---- Data to examine

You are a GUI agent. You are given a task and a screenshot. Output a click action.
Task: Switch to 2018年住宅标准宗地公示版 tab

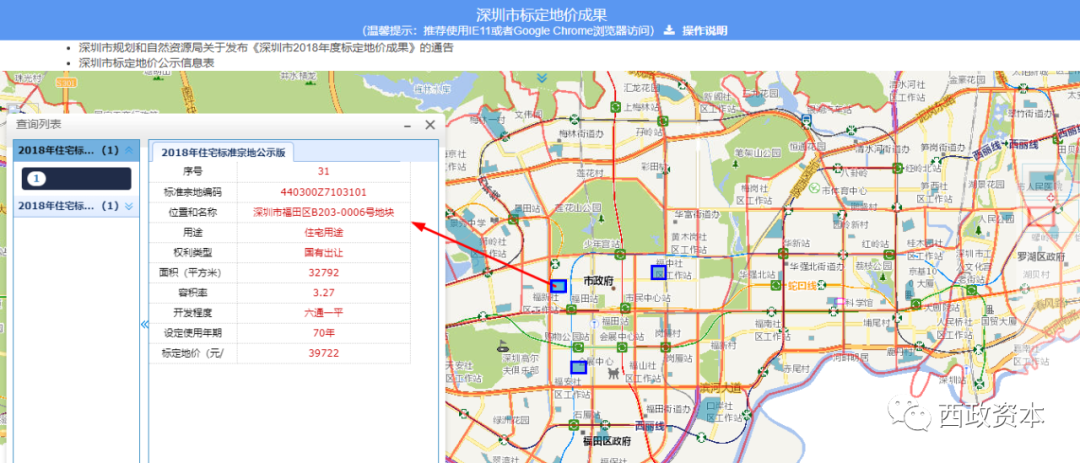(223, 152)
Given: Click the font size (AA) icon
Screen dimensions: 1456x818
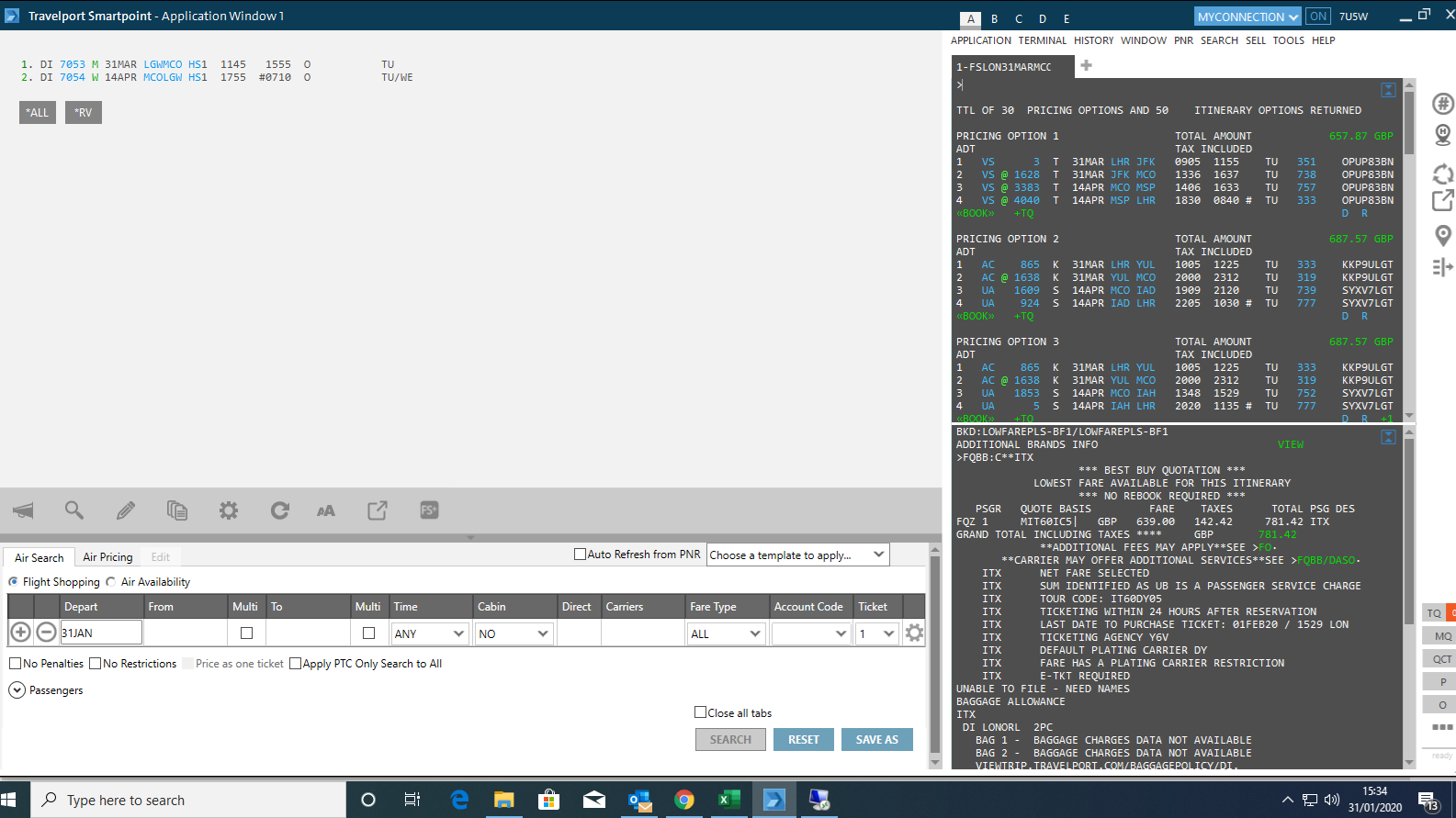Looking at the screenshot, I should [326, 510].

--------

What is being asked: Please give again only those lines that run from the one containing "Given: Click the font size (AA) icon" through the final line of the listing, both included, exactly as written and without pictures.

Output for this exercise:
Given: Click the font size (AA) icon
Screen dimensions: 1456x818
Looking at the screenshot, I should [326, 510].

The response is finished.